## [WHAT YOU WILL DO]
Please format the material between the lines holding "Services (293, 2295)" and "[Advertisement] (589, 173)", inclusive, as a two-column CSV with the headers input and output. Each row should pair a text with its answer, each in its own quoted field, with line breaks turned into spaces.

## [GIVEN ENTRIES]

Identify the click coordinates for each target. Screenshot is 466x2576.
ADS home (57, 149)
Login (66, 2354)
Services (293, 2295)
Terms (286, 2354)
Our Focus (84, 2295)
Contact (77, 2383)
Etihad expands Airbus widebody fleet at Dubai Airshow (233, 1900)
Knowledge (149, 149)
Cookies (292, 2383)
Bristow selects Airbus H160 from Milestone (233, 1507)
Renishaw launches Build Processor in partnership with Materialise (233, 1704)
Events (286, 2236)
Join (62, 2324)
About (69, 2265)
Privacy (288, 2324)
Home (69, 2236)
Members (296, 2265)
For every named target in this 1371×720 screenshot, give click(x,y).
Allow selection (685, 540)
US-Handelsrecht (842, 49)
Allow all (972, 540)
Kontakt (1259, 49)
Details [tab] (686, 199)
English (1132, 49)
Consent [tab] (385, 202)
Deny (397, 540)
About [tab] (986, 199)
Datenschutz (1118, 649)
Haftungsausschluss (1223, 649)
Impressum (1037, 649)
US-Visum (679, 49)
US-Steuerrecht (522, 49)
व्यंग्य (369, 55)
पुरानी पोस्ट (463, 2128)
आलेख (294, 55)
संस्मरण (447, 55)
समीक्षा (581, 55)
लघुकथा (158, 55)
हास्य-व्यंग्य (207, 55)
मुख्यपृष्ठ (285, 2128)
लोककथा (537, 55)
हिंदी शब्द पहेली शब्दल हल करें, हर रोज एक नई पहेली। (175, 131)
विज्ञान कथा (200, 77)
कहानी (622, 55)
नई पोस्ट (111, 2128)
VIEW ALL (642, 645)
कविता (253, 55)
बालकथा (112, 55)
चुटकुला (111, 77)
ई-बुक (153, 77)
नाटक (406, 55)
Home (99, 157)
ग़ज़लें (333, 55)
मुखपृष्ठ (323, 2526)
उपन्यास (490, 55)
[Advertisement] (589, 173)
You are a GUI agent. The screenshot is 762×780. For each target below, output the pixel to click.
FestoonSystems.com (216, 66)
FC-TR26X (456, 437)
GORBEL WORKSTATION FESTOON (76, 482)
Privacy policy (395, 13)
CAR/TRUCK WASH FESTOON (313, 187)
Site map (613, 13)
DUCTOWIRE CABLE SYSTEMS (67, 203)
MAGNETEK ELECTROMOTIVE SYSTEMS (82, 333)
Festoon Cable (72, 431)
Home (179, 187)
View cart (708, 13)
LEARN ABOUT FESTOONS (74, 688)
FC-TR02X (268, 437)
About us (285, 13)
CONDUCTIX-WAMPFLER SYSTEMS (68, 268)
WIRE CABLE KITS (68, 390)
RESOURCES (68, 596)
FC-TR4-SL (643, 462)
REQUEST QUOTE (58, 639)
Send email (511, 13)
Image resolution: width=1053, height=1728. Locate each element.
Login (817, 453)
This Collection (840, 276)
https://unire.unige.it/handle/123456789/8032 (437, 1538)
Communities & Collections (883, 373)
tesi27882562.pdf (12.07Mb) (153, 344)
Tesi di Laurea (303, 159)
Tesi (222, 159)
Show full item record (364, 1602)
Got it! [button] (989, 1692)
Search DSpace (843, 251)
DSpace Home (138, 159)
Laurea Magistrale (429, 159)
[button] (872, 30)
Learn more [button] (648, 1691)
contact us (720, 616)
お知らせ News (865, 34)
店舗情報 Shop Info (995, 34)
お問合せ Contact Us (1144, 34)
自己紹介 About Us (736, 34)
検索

## [OUTPUT OF THE EXERCISE]
input,output
"Services","(293, 2295)"
"Terms","(286, 2354)"
"Our Focus","(84, 2295)"
"Contact","(77, 2383)"
"Etihad expands Airbus widebody fleet at Dubai Airshow","(233, 1900)"
"Knowledge","(149, 149)"
"Cookies","(292, 2383)"
"Bristow selects Airbus H160 from Milestone","(233, 1507)"
"Renishaw launches Build Processor in partnership with Materialise","(233, 1704)"
"Events","(286, 2236)"
"Join","(62, 2324)"
"About","(69, 2265)"
"Privacy","(288, 2324)"
"Home","(69, 2236)"
"Members","(296, 2265)"
"For every named target in this 1371×720 screenshot, give click(x,y). Allow selection","(685, 540)"
"US-Handelsrecht","(842, 49)"
"Allow all","(972, 540)"
"Kontakt","(1259, 49)"
"Details [tab]","(686, 199)"
"English","(1132, 49)"
"Consent [tab]","(385, 202)"
"Deny","(397, 540)"
"About [tab]","(986, 199)"
"Datenschutz","(1118, 649)"
"Haftungsausschluss","(1223, 649)"
"Impressum","(1037, 649)"
"US-Visum","(679, 49)"
"US-Steuerrecht","(522, 49)"
"व्यंग्य","(369, 55)"
"पुरानी पोस्ट","(463, 2128)"
"आलेख","(294, 55)"
"संस्मरण","(447, 55)"
"समीक्षा","(581, 55)"
"लघुकथा","(158, 55)"
"हास्य-व्यंग्य","(207, 55)"
"मुख्यपृष्ठ","(285, 2128)"
"लोककथा","(537, 55)"
"हिंदी शब्द पहेली शब्दल हल करें, हर रोज एक नई पहेली।","(175, 131)"
"विज्ञान कथा","(200, 77)"
"कहानी","(622, 55)"
"नई पोस्ट","(111, 2128)"
"VIEW ALL","(642, 645)"
"कविता","(253, 55)"
"बालकथा","(112, 55)"
"चुटकुला","(111, 77)"
"ई-बुक","(153, 77)"
"नाटक","(406, 55)"
"Home","(99, 157)"
"ग़ज़लें","(333, 55)"
"मुखपृष्ठ","(323, 2526)"
"उपन्यास","(490, 55)"
"[Advertisement]","(589, 173)"